Karavansara

East of Constantinople, West of Shanghai

What’s My Theme?

4 Comments

This post is sort of an appendix to the last things I posted about writing on my Italian-language blog.

In a nutshell – when I’m planning a story, I jot down some basic ideas, a logline, a theme, some capsule sketches of the characters.
Then I outline.

Theme PosterNow, the theme is the issue.
And this not because some out there might decide to write without setting down a defined theme for their narrative.
I mean, it’s all right – each one defines his or her own technique.
No, what apparently bugs some readers is that a theme, for a genre story, is seen as superfluous or – even worse – as a Bad Thing.
This strangely widespread opinion is in part an anti-intellectual trend, in part a consequence of “message” having been used too often to justify bad storytelling.
And there’s also this weird idea that any writer defining a set of themes for his writing, is trying to push an ideology, or trying to sell something.

As I explained – at lenght – in my Italian posts, I think defining a theme (or a set of themes) helps me keep the narative on track, helps me define the actions of my characters, helps me find solutions.
The theme is not something I use to clobber my readers with.
It’s part of something I need as I build the story.
I see it – readers might want to guess it.

I am also convinced that short stories (the sort of narrative which I inflict to my small readership) need complex themes.
“Love”, “Friendship”, “Courage” are too ample and generic to work in a short story.
You can explore a big theme in a big narrative – a short story needs focus, needs to concentrate on a single facet of the larger theme.

The reason why I love writing about coupples.

The reason why I love writing about coupples.

So, as an unrequired bonus… what are my recurring themes?
Well, generally speaking, and off the top of my head, looking at my catalogue…

  • the worth of the lone individual (I tend to concentrate on outsiders or loners)
  • the strenght of a man & a woman together (I love to write about coupple of characters)

———

**Written exercise**
Reproduce the blog post on story themes above word for word, from start to finish.

Entries from a pointing dataset
———

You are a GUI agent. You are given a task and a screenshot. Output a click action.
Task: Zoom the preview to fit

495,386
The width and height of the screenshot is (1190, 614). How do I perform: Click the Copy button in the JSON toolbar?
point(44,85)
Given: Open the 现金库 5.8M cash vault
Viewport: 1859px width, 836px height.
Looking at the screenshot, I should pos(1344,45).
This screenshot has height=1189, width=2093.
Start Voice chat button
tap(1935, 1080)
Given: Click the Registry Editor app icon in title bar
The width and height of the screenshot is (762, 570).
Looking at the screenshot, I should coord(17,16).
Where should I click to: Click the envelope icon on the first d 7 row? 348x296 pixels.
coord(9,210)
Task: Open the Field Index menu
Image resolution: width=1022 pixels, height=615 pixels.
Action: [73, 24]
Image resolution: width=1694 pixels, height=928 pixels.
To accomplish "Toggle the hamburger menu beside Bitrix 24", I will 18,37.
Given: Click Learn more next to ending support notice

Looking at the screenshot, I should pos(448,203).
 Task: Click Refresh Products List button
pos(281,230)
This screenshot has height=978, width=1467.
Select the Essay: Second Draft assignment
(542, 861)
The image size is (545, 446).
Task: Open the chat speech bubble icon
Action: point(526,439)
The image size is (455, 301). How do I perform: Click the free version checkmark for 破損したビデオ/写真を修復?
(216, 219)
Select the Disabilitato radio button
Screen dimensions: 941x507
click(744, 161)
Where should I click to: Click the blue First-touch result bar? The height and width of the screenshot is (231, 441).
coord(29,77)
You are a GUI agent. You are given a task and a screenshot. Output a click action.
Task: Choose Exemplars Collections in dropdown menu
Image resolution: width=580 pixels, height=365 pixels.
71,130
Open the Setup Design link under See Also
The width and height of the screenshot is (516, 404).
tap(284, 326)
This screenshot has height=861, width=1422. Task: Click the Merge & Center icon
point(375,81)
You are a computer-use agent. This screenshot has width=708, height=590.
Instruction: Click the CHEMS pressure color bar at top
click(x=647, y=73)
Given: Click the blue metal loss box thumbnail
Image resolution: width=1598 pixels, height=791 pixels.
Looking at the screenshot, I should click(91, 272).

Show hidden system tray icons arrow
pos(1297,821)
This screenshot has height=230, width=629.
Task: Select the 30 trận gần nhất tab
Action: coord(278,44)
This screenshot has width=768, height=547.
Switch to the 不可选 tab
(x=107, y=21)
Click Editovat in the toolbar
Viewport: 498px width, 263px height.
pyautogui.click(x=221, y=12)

———

**Written answer**
Karavansara

East of Constantinople, West of Shanghai

What’s My Theme?

4 Comments

This post is sort of an appendix to the last things I posted about writing on my Italian-language blog.

In a nutshell – when I’m planning a story, I jot down some basic ideas, a logline, a theme, some capsule sketches of the characters.
Then I outline.

Theme PosterNow, the theme is the issue.
And this not because some out there might decide to write without setting down a defined theme for their narrative.
I mean, it’s all right – each one defines his or her own technique.
No, what apparently bugs some readers is that a theme, for a genre story, is seen as superfluous or – even worse – as a Bad Thing.
This strangely widespread opinion is in part an anti-intellectual trend, in part a consequence of “message” having been used too often to justify bad storytelling.
And there’s also this weird idea that any writer defining a set of themes for his writing, is trying to push an ideology, or trying to sell something.

As I explained – at lenght – in my Italian posts, I think defining a theme (or a set of themes) helps me keep the narative on track, helps me define the actions of my characters, helps me find solutions.
The theme is not something I use to clobber my readers with.
It’s part of something I need as I build the story.
I see it – readers might want to guess it.

I am also convinced that short stories (the sort of narrative which I inflict to my small readership) need complex themes.
“Love”, “Friendship”, “Courage” are too ample and generic to work in a short story.
You can explore a big theme in a big narrative – a short story needs focus, needs to concentrate on a single facet of the larger theme.

The reason why I love writing about coupples.

The reason why I love writing about coupples.

So, as an unrequired bonus… what are my recurring themes?
Well, generally speaking, and off the top of my head, looking at my catalogue…

  • the worth of the lone individual (I tend to concentrate on outsiders or loners)
  • the strenght of a man & a woman together (I love to write about coupple of characters)